Hello!

I’m trying to do the cross entropy module from scratch (without batches for simplification) but I’m a bit lost with the grad calculation *(you can find some notes about this here: https://www.ics.uci.edu/~pjsadows/notes.pdf for instance)*.

With the **MNIST** data, with the same layers as in the Part 2 Lessons 8 and 9 **[ Linear([784, 50]), ReLU() and Linear([50, 10]) ]** I calculate the loss with CrossEntropy and call backward(), but when the backward calls CrossEntropy::bwd, **input.grad** must be a [50000, 10] tensor and I don’t know how to do the derivative given:

- output: just a number
- input: a [50000, 10] tensor
- target: a [50000] tensor

Here is my **CrossEntropy** module source code:

```
def logsumexp(x):
m = x.max(-1)[0]
return m + (x - m[:,None]).exp().sum(-1).log()
def log_softmax(x):
return x - x.logsumexp(-1, keepdim=True)
def nll(input, target):
return -input[range(target.shape[0]), target].mean()
class CrossEntropy(Module):
def forward(self, input, target):
return nll(log_softmax(input), target)
def bwd(self, output, input, target):
aux = torch.argmax(input, dim=1) - target
input.grad = ???
```

In **aux** we have the difference between the current output and the real output as a [50000] tensor.

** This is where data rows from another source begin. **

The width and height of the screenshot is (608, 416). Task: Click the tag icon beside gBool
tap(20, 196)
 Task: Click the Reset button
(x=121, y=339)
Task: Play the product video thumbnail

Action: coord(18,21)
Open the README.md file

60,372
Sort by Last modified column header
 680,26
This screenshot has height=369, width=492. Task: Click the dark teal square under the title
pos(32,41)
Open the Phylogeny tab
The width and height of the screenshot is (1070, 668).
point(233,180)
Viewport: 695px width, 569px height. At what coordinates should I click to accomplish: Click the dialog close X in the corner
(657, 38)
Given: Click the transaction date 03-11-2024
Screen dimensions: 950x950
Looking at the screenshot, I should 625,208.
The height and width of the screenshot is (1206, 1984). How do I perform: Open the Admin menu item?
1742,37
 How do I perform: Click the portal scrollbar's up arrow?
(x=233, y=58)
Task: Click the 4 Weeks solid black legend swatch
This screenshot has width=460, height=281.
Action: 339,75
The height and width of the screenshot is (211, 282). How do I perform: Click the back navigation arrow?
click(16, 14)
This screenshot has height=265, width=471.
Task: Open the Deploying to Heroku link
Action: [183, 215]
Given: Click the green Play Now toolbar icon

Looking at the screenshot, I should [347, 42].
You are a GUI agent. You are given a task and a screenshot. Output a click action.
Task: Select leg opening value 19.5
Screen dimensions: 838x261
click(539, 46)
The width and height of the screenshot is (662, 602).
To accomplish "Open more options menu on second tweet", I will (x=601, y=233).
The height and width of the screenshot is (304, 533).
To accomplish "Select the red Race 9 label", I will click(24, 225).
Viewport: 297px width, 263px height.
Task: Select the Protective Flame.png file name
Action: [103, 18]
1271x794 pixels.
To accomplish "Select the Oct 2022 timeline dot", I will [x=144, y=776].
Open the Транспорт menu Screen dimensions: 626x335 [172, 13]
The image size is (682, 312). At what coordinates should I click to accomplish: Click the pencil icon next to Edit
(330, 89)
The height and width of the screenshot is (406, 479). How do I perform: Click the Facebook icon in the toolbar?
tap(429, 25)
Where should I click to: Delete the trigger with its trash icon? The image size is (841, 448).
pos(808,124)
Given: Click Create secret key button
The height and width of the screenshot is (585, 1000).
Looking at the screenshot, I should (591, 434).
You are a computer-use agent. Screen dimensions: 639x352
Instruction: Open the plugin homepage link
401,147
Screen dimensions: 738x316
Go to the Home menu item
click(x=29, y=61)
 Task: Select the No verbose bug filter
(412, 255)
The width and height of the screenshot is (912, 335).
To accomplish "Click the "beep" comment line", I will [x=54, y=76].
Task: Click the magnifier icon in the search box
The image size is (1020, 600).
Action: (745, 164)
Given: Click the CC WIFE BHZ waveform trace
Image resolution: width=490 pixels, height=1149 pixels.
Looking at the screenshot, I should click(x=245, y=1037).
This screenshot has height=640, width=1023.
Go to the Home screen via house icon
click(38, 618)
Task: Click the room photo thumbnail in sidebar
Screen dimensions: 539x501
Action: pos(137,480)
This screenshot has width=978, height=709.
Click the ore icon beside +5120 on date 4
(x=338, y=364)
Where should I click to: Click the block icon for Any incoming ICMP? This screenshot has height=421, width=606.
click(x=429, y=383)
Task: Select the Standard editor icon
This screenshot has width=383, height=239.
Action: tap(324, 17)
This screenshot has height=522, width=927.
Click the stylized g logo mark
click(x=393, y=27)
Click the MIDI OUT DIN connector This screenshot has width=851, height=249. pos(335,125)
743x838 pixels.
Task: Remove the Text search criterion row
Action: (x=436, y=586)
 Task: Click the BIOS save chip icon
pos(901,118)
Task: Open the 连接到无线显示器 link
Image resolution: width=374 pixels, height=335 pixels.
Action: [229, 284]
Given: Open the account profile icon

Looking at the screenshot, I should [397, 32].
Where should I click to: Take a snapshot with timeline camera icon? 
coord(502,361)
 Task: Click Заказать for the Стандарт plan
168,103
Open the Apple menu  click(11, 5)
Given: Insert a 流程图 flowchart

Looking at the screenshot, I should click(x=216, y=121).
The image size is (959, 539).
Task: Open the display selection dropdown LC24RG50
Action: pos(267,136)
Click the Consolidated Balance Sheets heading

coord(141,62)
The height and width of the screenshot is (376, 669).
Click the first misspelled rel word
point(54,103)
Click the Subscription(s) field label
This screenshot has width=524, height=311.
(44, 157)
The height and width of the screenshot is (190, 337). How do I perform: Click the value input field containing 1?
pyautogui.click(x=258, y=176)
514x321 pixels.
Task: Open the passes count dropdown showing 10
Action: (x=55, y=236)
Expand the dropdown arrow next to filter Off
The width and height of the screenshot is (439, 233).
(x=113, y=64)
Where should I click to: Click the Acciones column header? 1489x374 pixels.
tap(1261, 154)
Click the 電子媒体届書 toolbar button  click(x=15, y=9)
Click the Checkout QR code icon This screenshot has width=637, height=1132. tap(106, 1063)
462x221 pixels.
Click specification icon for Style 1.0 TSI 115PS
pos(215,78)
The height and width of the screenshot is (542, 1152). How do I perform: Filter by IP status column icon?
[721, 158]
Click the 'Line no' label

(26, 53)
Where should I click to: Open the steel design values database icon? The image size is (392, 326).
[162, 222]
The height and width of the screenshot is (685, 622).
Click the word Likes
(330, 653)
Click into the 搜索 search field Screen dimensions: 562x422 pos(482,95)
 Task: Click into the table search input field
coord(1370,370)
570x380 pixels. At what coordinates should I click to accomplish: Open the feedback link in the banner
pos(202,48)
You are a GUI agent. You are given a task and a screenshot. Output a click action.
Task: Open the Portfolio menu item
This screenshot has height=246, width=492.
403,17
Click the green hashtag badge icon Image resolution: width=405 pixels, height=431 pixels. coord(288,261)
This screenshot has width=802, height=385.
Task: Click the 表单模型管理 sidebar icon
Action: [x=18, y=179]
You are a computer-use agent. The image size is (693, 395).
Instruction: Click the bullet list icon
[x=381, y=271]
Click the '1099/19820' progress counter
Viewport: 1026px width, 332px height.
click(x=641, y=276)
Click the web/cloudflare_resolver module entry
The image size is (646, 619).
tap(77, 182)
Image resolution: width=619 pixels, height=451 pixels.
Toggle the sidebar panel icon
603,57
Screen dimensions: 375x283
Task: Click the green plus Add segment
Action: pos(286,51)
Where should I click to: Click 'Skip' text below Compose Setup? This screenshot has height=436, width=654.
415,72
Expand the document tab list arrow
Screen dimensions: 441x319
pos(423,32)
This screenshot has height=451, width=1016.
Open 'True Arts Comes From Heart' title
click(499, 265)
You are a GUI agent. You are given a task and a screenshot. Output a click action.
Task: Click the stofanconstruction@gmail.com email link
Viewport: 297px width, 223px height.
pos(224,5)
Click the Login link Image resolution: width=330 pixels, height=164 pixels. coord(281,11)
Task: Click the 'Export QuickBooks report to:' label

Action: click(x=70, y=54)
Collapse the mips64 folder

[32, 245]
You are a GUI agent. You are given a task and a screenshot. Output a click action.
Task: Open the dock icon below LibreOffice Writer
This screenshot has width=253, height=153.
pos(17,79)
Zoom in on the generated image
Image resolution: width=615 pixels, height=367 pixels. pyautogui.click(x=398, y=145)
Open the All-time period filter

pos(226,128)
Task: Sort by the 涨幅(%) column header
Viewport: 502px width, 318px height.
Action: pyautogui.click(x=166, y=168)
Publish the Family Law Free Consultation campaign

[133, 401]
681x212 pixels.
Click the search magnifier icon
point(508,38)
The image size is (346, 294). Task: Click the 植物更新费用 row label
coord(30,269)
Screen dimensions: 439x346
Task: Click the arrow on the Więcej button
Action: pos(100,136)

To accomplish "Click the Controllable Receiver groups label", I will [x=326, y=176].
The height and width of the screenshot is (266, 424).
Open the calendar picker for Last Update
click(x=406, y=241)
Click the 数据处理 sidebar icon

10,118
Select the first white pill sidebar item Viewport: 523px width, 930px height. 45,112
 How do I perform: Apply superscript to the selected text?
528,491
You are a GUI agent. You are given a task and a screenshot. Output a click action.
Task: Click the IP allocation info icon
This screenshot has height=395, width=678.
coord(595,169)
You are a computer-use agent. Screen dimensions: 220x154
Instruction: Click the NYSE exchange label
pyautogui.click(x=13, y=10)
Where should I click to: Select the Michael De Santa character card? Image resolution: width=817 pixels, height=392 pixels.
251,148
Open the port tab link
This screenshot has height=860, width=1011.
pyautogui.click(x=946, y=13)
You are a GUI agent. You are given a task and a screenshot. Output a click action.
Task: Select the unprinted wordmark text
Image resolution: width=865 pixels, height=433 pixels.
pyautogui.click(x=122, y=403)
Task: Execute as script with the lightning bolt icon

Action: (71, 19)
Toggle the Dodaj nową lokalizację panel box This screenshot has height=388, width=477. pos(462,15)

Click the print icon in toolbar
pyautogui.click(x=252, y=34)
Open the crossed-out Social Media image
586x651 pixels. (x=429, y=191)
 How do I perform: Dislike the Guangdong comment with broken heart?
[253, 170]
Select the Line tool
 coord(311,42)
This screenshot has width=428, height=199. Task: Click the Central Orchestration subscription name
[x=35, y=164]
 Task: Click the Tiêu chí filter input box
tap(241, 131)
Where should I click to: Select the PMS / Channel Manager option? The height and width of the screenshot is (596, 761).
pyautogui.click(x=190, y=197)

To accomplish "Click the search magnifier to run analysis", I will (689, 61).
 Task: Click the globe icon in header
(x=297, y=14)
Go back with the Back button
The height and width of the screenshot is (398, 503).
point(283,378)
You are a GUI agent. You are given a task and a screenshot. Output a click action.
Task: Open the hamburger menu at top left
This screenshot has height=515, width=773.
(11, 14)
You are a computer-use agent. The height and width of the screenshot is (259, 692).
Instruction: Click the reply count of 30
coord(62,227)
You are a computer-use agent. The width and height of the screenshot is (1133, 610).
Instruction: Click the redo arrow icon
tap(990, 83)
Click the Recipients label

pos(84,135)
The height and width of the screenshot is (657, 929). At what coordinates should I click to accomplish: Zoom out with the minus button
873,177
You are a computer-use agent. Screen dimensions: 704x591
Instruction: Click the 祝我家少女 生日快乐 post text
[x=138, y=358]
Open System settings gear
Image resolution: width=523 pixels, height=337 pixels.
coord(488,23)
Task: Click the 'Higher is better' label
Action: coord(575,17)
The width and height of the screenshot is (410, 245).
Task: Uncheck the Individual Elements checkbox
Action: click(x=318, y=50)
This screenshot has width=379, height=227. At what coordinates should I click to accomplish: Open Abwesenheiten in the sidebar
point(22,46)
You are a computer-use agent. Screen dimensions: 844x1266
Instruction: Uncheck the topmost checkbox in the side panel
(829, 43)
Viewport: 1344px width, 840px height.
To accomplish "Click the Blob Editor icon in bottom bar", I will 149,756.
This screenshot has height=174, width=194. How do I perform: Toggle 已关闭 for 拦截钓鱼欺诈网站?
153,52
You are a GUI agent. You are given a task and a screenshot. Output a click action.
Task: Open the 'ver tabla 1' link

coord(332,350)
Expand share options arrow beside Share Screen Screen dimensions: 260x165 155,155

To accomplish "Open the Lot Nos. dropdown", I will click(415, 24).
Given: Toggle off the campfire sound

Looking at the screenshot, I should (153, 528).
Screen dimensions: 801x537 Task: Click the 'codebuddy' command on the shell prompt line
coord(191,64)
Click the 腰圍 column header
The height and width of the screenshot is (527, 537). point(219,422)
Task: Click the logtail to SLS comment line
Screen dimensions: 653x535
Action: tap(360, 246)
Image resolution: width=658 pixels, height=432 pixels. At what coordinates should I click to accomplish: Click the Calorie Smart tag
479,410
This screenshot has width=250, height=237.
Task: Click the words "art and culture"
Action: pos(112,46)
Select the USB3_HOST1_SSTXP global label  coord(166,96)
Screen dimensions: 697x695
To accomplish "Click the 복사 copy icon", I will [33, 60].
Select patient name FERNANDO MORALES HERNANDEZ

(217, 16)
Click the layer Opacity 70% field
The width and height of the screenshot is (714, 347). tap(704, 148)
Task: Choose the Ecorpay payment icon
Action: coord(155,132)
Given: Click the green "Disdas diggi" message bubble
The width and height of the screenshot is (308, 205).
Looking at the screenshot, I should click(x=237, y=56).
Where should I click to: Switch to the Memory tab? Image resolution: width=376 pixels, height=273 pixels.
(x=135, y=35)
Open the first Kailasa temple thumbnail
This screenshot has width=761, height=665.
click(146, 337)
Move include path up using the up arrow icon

Here is the fit method (without batches) from the class Model():

```
def fit(self, x, target, epochs, lr=0.1):
for epoch in range(epochs):
out = self(x, target)
loss = self.loss(out, target)
self.backward()
with torch.no_grad():
for layer in self.layers:
if (hasattr(layer, '_parameters')):
for p in layer._parameters.values():
p -= p.grad * lr
p.grad.zero_()
```

Could someone help me with the CrossEntropy::bwd implementation?